Here is what I have so far:

def to_Top.preserves_colimits : preserves_colimits (@to_Top X _) :=
{ preserves := λ J _ K c hc,
  { desc := λ s, _ } }

The local context is now:

X : Type u,
_inst_1 : topological_space X,
J : Type u,
_x : small_category J,
K : J ⥤ opens X,
c : limits.cocone K,
hc : limits.is_colimit c,
s : limits.cocone (K ⋙ to_Top)
⊢ (functor.map_cocone to_Top c).X ⟶ s.X

The annoying thing is the pair c, hc. I would much rather work with hc : has_colimit K and c : colimit K. Because then I can use facts about how this colimit is defined. Of course I can build a unique isomorphism between the c that I got from Lean and the one that I'm interested in. But I wonder if it would make sense to change the setup a bit...

Johan Commelin (Nov 13 2018 at 15:42):

I've pushed all that I have so far. Now I need to start packing to catch a train.

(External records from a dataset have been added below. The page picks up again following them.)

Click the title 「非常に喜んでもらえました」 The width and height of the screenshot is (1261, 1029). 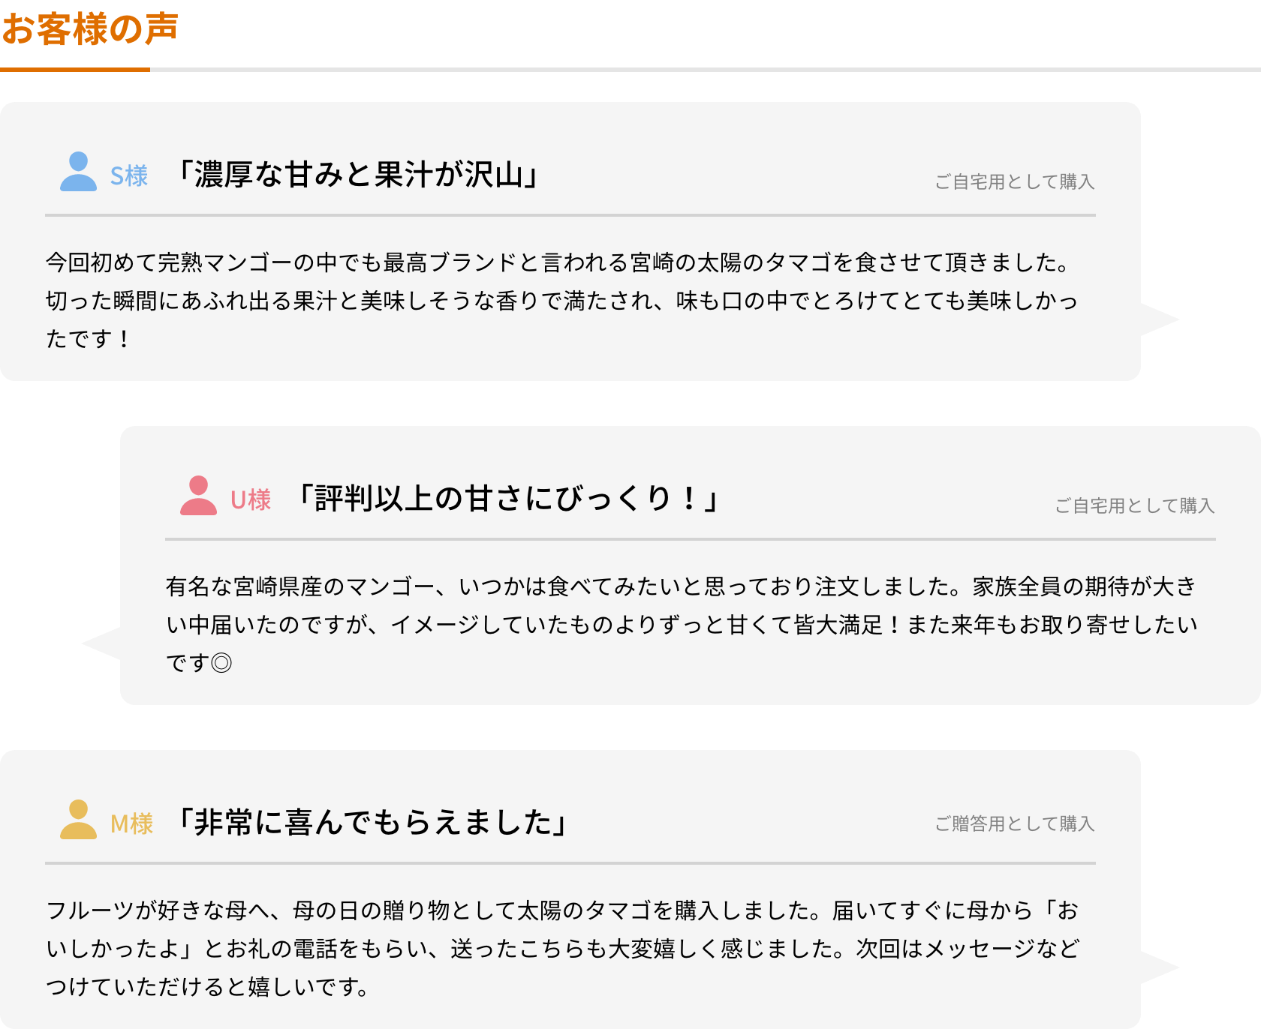pos(372,823)
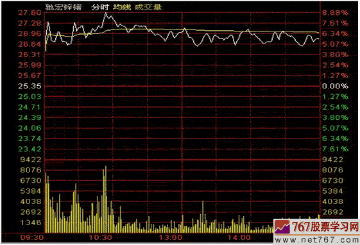Click the 09:30 time axis marker
Image resolution: width=360 pixels, height=245 pixels.
31,237
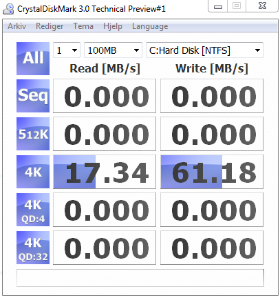Open the test run count dropdown
Image resolution: width=280 pixels, height=298 pixels.
[x=67, y=50]
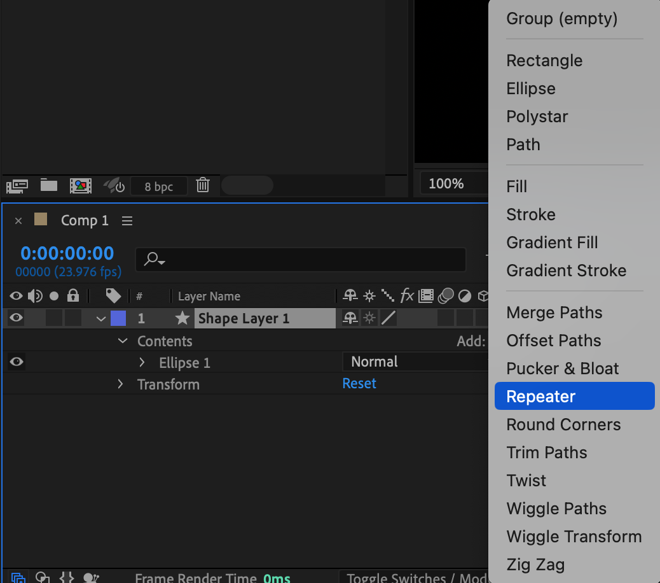Image resolution: width=660 pixels, height=583 pixels.
Task: Toggle visibility of Ellipse 1
Action: 17,362
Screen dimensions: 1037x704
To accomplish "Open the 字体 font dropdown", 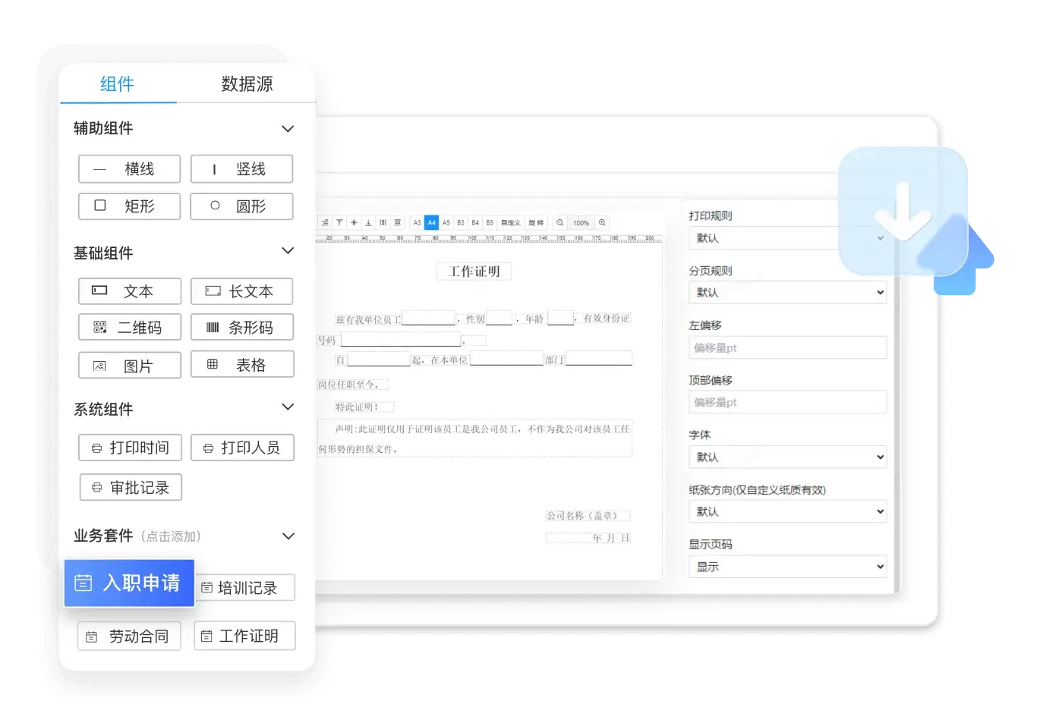I will [787, 457].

Johan Commelin (Nov 13 2018 at 15:42):

If anyone has good ideas, or wants to refactor this, please go ahead!

Johan Commelin (Nov 13 2018 at 15:43):

I'm just trying to push this category stuff to the limit (no pun intended)

Reid Barton (Nov 13 2018 at 15:47):

I think we can just add a lemma for that.
You're saying you want to prove: if F : C -> D and C already has_colimits, then to prove F preserves colimits it suffices to consider the ones provided by the has_colimits instance.

Johan Commelin (Nov 13 2018 at 15:48):

Yes, but why not just always condider the one provided by has_colimit K, where K is a diagram.

Patrick Massot (Nov 13 2018 at 15:48):

I'm just trying to push this category stuff to the limit (no pun intended)

When we'll have that to_dual tactic, you'll be able to pull this category stuff to the colimit without any extra effort!

Reid Barton (Nov 13 2018 at 15:49):

Because the concept of preserving colimits doesn't depend on a choice of colimits

Johan Commelin (Nov 13 2018 at 15:49):

I see... you're probably right. I don't yet fully grasp the details of the API

Johan Commelin (Nov 13 2018 at 15:50):

But your suggested lemma would also fix this problem.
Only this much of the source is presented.